> _What you are asked to do_
Scan the records for lines with the word "agent", and copy every such line.

> _Record excerpts_
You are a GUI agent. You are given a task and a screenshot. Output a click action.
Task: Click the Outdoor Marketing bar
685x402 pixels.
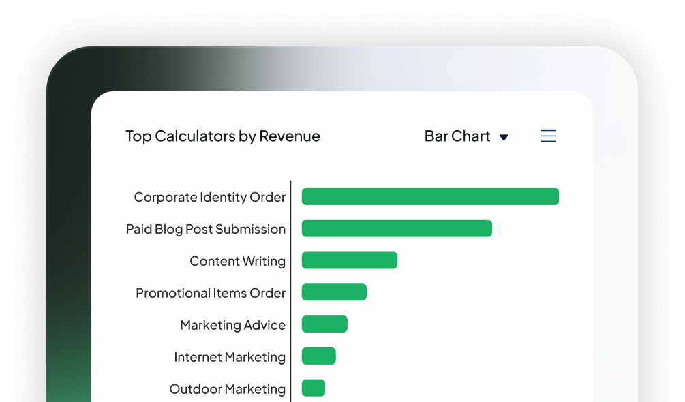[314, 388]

* * *

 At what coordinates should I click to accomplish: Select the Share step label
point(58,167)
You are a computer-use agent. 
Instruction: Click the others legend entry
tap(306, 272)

---

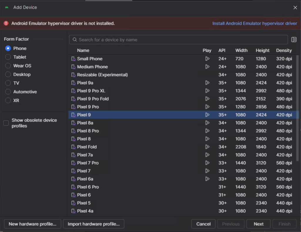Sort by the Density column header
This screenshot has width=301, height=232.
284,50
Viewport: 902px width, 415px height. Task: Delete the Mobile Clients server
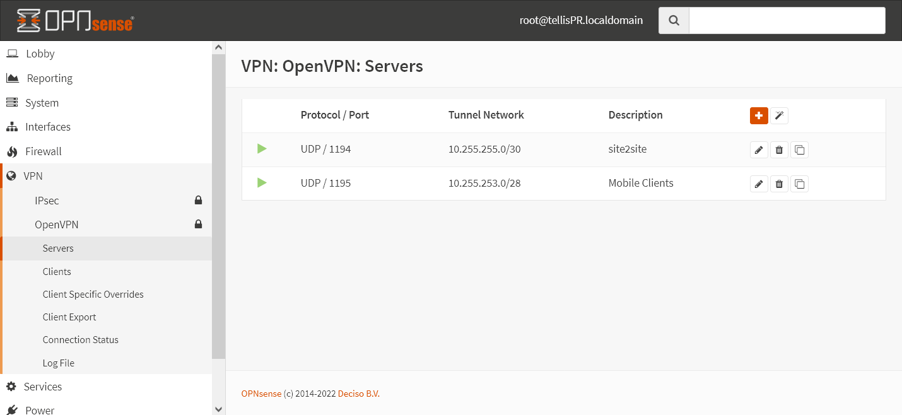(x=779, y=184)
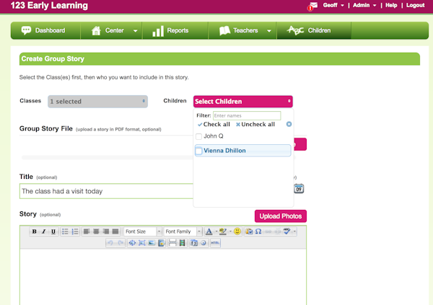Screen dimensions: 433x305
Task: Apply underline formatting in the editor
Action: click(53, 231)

> _Exercise answer_
You are a GUI agent. You are given a task and a screenshot. Output a click action.
You are a computer-use agent. 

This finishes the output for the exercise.